- [AUFGABE 1]
Beantworte anhand des Reiseberichts über Ruanda diese Fragen:
(a) Welche Lesezeit wird angegeben?
(b) Wie weit liegt die Genozidgedenkstätte von Ntarama von Kigali entfernt?
(c) Was tragen die Männer, die nachts im Flughafengebäude von Kigali stehen?

- [VORLIEGENDER TEXT]
Ruanda/ DR Kongo

Über den letzten Grund der Weisheit denkt man im Alter nach.
(Sprichwort aus Ruanda)

Reisejahr 2015 | Lesezeit 6 Minuten

Ruanda: Kigali (Ntarama) – DR KongoRuanda: Cyangugu – Huye – Uganda

Kigali um Mitternacht: Männer in schwarzen Anzügen und Lackschuhen stehen im Flughafengebäude. Zwei sprechen uns an: „Taxi?“ Wir sind überrascht. Alle Taxifahrer tragen Anzüge, ihre Autos sind in einem sehr guten Zustand.

Nach ein paar Stunden Schlaf starten wir in den Tag. Ziel ist die 30 Kilometer von Kigali entfernte Genozidgedenkstätte von Ntarama: 1994 wurden in nur 100 Tagen rund 800.000 Tutsi von Hutu-Angehörigen umgebracht.

Am Busbahnhof herrscht dichtes Gedränge. Natürlich haben wir sofort einen Helfer an unserer Seite und binnen kürzester Zeit halten wir Fahrkarten nach Ntarama in der Hand.

- [AUFGABE 2] Benenne in den Einträgen „screenshot“ in „screen capture“ um und gib nur die Zeilen ab der Zeile mit „You are a GUI“ bis einschließlich zum Ende der Einträge wieder, sonst unverändert. Lass die Bilder in deiner Antwort weg.

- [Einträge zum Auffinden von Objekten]
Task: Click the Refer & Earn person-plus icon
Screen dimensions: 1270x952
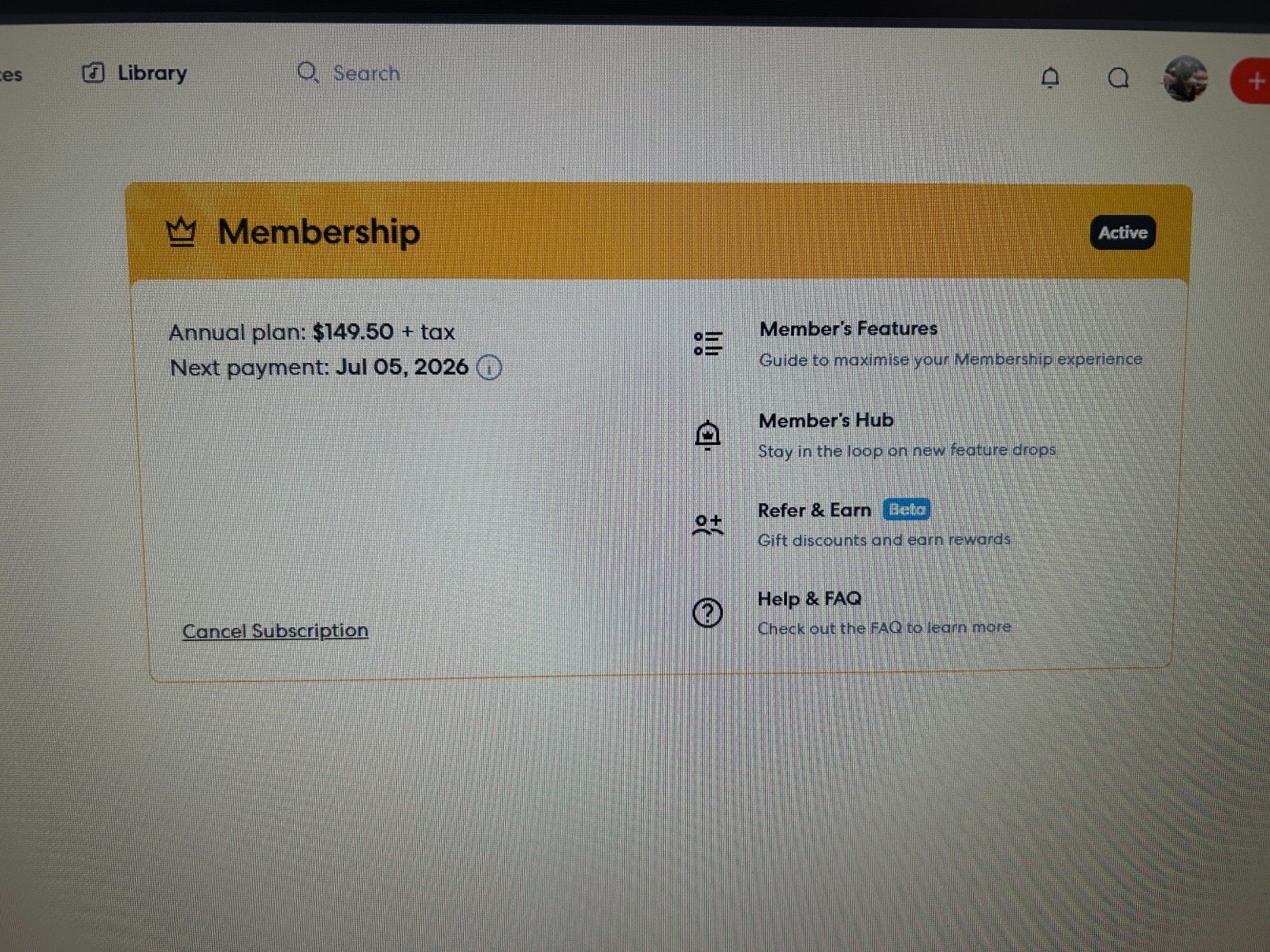Action: pos(707,524)
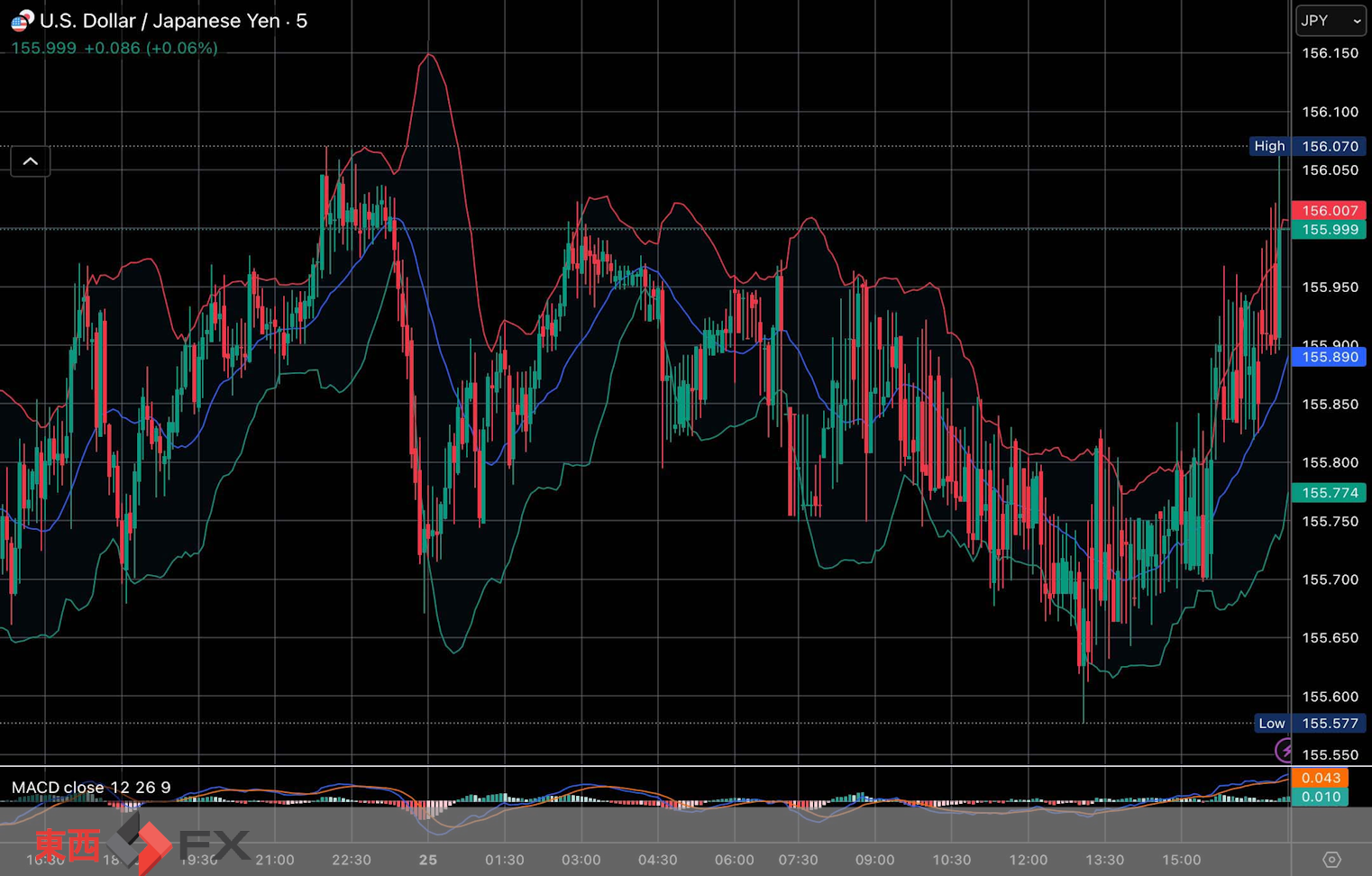Image resolution: width=1372 pixels, height=876 pixels.
Task: Select the MACD close 12 26 9 label
Action: coord(91,788)
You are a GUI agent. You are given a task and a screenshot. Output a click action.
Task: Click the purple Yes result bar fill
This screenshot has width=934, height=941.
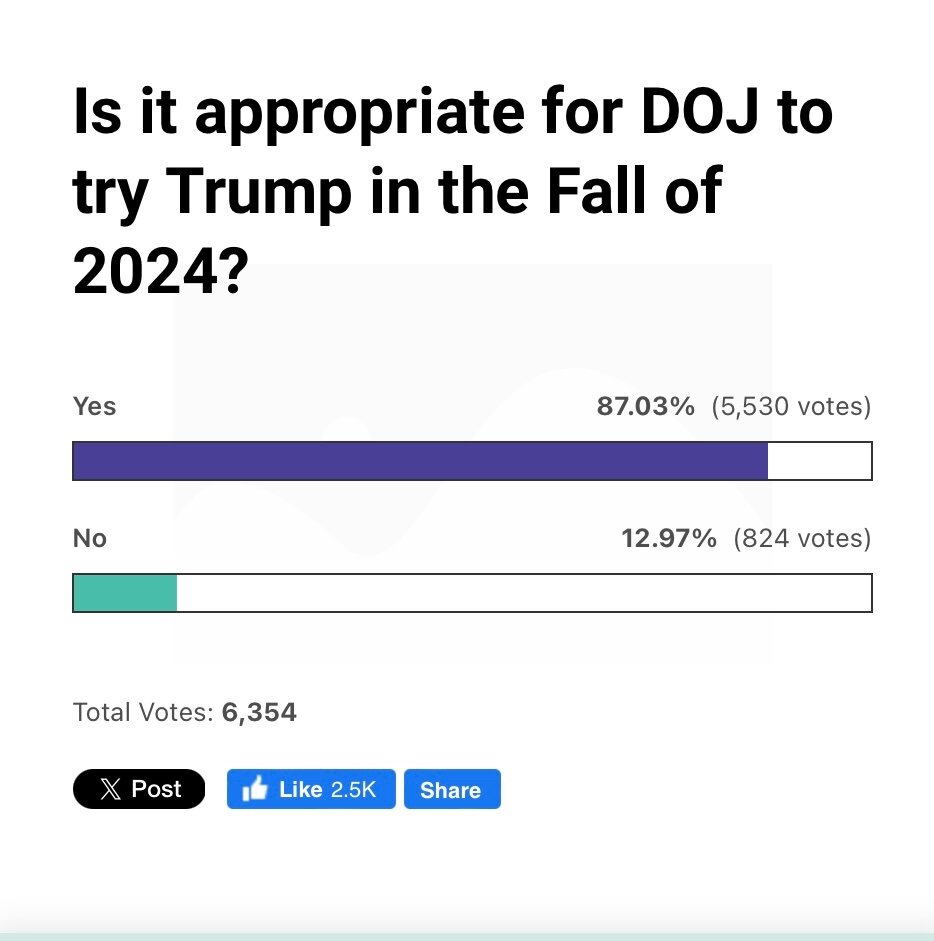point(420,461)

- [LÖSUNG 1]
(a) 6 Minuten
(b) 30 Kilometer
(c) Schwarze Anzüge und Lackschuhe

- [LÖSUNG 2]
You are a GUI agent. You are given a task and a screen capture. Output a click action.
Task: Click the purple Yes result bar fill
This screen capture has width=934, height=941.
point(420,461)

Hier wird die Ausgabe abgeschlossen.